News from the Archives For the past six months the CBI Archives has been involved in a significant conservation project. Our Burroughs Corporation Records (CBI 90) contains an extensive series of direct mail print advertising. The collection was selected by Minnesota Historical Society preservation specialist Sherelyn Ogden and Archives and Special Collections Director Kris Kiesling to kick-off a jointly administered archival preservation initiative. CBI sent seven record cartons—30 volumes—of direct mail samples housed in bound volumes and scrapbooks to the Historical Society’s Conservation Laboratory for treatment. The scrapbook bindings were breaking or wholly detached, spine covers were missing, and the leather board covers were turning powdery. Printed items in the collection varied in condition from good to poor, with many items worn, split or dirty from handling, and brittle from acid content. The condition of the scrapbook limited researchers’ ability to look at or use the materials in a meaningful way.

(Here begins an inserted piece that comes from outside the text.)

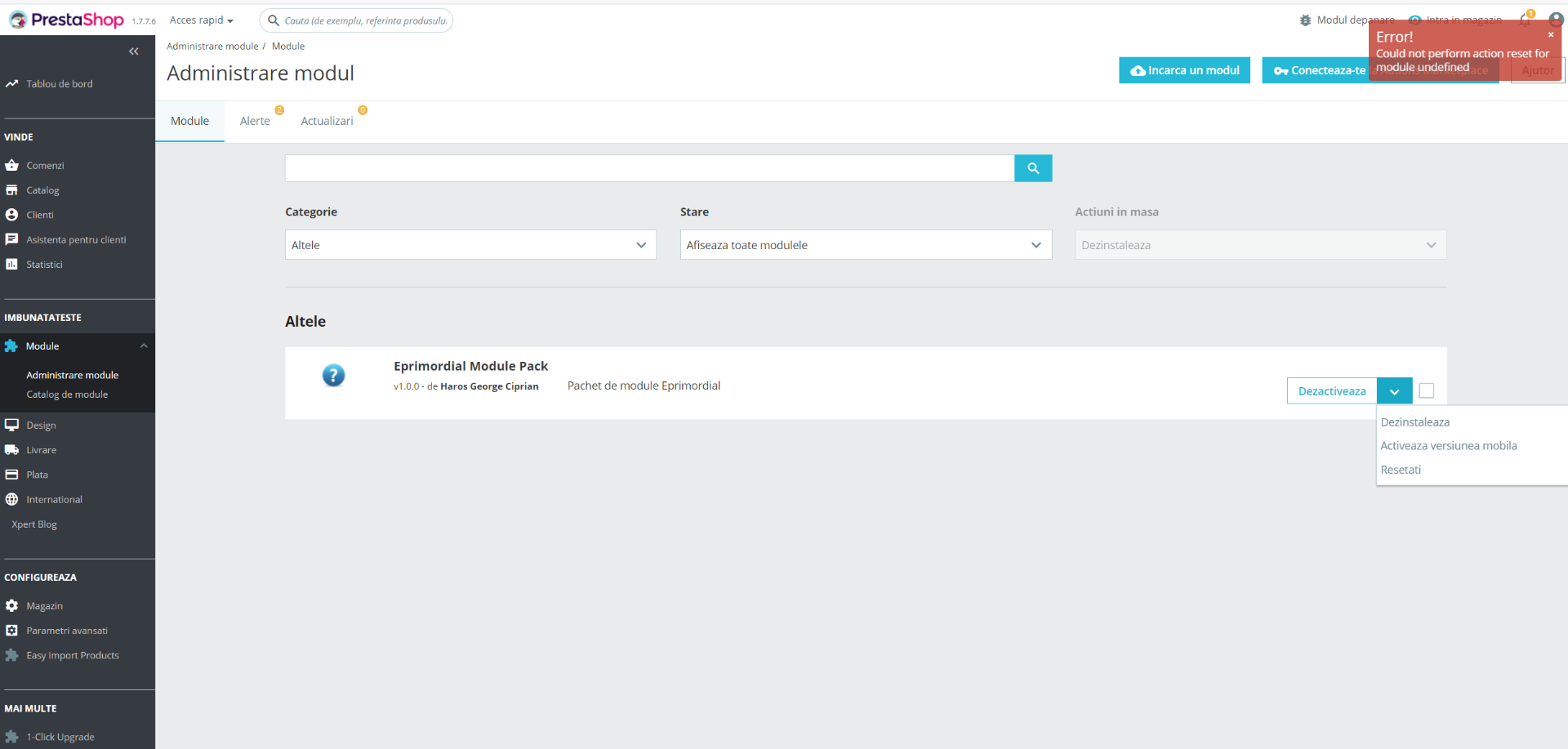
Task: Open Catalog de module in the sidebar
Action: [67, 395]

At the MHS Conservation Lab, over 3000 documents were liberated from deteriorating scrapbook bindings, cleaned of dirt and adhesives, and re-housed in acid-free folders. The second phase of the process—creating older titles and dates and putting the new content into existing finding aids—is underway. Revised finding aids with substantive descriptions of materials will be available by the end of summer 2012. We will continue to look at these materials for possible digitization and inclusion in the University Libraries’ UMedia Archives.

Burroughs advertisements for ʻDirectorʼ adding machine (1954)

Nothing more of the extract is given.